* **WORK ITEM A**
In the emotional wrestling ring excerpt, where does the fight in the emotional ring take place?
* **WORK ITEM B**
Please output the emotional wrestling ring excerpt between "CHAPTER 8 STOP" and "cause of SLDD).", inclusive.
* **WORK ITEM C**
Go on with the emotional wrestling ring excerpt from the point where it stops.

CHAPTER 8 STOP WRESTLING WITH PIGS! How to Master the Observe Don’t Absorb Technique
The Emotional Wrestling Ring
The emotional ring is the fight that occurs in the SLD’s head, a fight which the SLD always loses. This thought and feeling-based wrestling ring consists of the flood of thoughts, feelings, suppositions, predictions, and judgments that overwhelms the SLD before, during, and after the SLD enters the physical ring. Adding another level of complexity, in any given emotional ring, the SLD is wrestling the current Pnarc, as well as Pnarcs from the past, namely the narcissistic parent or parents responsible for attachment trauma (the cause of SLDD).

* **PROVIDED DATA**
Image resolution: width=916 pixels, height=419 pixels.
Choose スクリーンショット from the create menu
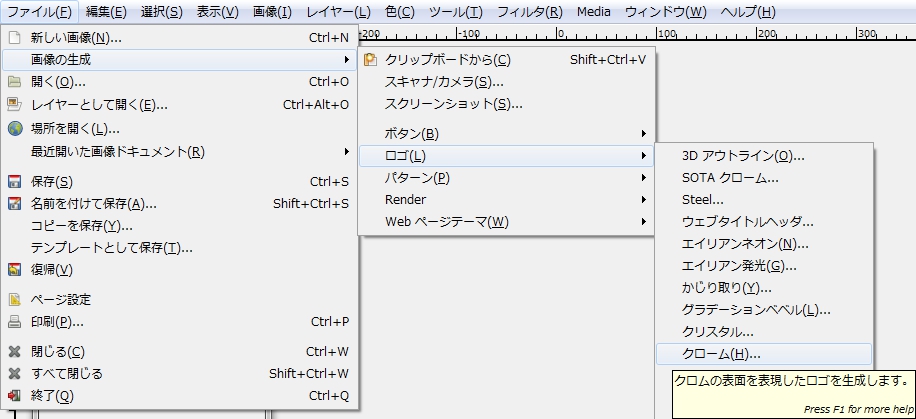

* **EXERCISE RESPONSE A**
In the SLD's head.

* **EXERCISE RESPONSE B**
CHAPTER 8 STOP WRESTLING WITH PIGS! How to Master the Observe Don’t Absorb Technique
The Emotional Wrestling Ring
The emotional ring is the fight that occurs in the SLD’s head, a fight which the SLD always loses. This thought and feeling-based wrestling ring consists of the flood of thoughts, feelings, suppositions, predictions, and judgments that overwhelms the SLD before, during, and after the SLD enters the physical ring. Adding another level of complexity, in any given emotional ring, the SLD is wrestling the current Pnarc, as well as Pnarcs from the past, namely the narcissistic parent or parents responsible for attachment trauma (the cause of SLDD).

* **EXERCISE RESPONSE C**
The emotional wrestling ring is more dangerous than its physical counterpart. Not only is it invisible and lacking a definitive shape, but it is also the venue in which inner voices or dialogue command your attention. On a good day, the voices or dialogue are patient, accepting, self-forgiving, and self-loving. On a bad day, the Pnarc takes residence in your head, berating you with a cacophony of conclusions, judgments, and impatient commands that unfairly second-guess, judge, and ridicule your actions while degrading and derailing any attempt to secure healthy boundaries.
With the Pnarc infecting your thoughts, feelings, and judgments, the wrestling match is over before it starts, and the inevitable outcome is assured. When you add to the mix the flight or fight and false power responses, the SLD’s thought processes and judgment are impaired, rendering them the surefire loser of any altercation, argument and/or conflict with their Pnarc partner. In addition, once the SLD “rents” the Pnarc “space in their head,” all bets are off, as defeat in the emotional ring ensures another humiliating smack-down in the physical. The fight may seem to the SLD to be fought and lost in the physical ring, but this is an illusion, as most fights are lost in the emotional ring.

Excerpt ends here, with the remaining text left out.